Data shown:
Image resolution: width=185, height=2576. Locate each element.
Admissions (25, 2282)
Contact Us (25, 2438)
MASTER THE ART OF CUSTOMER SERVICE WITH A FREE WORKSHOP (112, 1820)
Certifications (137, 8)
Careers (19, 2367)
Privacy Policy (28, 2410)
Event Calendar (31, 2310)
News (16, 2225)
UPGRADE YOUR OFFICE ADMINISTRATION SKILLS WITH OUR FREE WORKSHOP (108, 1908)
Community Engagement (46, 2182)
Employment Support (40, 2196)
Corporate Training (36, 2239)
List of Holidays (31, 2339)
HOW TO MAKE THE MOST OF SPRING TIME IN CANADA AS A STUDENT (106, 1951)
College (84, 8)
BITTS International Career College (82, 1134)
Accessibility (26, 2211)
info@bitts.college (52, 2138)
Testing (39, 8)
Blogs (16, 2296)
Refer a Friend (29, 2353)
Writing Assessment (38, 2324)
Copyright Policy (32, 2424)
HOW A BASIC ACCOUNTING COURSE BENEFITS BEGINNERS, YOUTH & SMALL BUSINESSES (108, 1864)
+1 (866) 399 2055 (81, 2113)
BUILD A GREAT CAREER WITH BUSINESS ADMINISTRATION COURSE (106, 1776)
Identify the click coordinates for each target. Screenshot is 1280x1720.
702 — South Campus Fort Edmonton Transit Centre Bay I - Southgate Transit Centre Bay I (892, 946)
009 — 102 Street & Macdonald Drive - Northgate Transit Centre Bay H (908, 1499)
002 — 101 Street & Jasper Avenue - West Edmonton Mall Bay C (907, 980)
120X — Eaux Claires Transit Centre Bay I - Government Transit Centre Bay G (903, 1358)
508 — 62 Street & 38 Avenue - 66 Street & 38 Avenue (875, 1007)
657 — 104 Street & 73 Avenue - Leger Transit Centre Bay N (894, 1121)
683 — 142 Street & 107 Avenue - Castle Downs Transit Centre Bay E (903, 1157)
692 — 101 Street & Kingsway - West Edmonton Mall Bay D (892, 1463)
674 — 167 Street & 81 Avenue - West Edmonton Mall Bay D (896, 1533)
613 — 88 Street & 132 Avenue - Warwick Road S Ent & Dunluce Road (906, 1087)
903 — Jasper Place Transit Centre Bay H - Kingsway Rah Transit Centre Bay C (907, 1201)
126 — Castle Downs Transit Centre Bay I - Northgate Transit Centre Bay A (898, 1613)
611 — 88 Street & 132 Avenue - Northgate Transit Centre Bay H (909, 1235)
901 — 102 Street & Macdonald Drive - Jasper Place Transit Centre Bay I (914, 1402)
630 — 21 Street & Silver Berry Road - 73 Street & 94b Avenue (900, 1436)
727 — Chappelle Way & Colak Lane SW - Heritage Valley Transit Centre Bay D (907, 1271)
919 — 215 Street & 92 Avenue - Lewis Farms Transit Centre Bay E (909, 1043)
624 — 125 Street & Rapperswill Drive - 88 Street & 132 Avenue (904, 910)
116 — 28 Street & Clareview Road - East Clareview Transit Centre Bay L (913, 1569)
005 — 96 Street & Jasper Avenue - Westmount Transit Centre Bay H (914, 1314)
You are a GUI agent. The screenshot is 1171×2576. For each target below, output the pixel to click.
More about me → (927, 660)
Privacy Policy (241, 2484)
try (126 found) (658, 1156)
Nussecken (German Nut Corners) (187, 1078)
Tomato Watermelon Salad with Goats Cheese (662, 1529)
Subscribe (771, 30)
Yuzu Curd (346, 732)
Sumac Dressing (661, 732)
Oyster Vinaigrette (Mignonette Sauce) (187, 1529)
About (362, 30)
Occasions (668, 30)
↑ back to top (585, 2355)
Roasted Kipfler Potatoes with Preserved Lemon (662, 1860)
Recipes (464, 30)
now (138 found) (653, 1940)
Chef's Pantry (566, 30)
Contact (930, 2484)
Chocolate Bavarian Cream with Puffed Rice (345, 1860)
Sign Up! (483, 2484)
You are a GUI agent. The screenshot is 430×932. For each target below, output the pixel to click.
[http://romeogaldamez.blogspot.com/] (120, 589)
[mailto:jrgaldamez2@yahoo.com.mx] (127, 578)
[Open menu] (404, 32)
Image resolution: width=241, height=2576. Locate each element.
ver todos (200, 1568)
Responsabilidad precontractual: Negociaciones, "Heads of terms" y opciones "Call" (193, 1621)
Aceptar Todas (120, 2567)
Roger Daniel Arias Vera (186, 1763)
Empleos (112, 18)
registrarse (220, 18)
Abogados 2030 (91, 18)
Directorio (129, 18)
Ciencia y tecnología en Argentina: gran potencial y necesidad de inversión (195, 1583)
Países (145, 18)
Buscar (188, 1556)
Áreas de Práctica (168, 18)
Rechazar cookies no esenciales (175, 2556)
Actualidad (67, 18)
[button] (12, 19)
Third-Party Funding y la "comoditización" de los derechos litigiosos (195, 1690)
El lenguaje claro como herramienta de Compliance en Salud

Goal of the exercise:
Track down all lines above with the string "FREE" and copy them.

Response area:
MASTER THE ART OF CUSTOMER SERVICE WITH A FREE WORKSHOP (112, 1820)
UPGRADE YOUR OFFICE ADMINISTRATION SKILLS WITH OUR FREE WORKSHOP (108, 1908)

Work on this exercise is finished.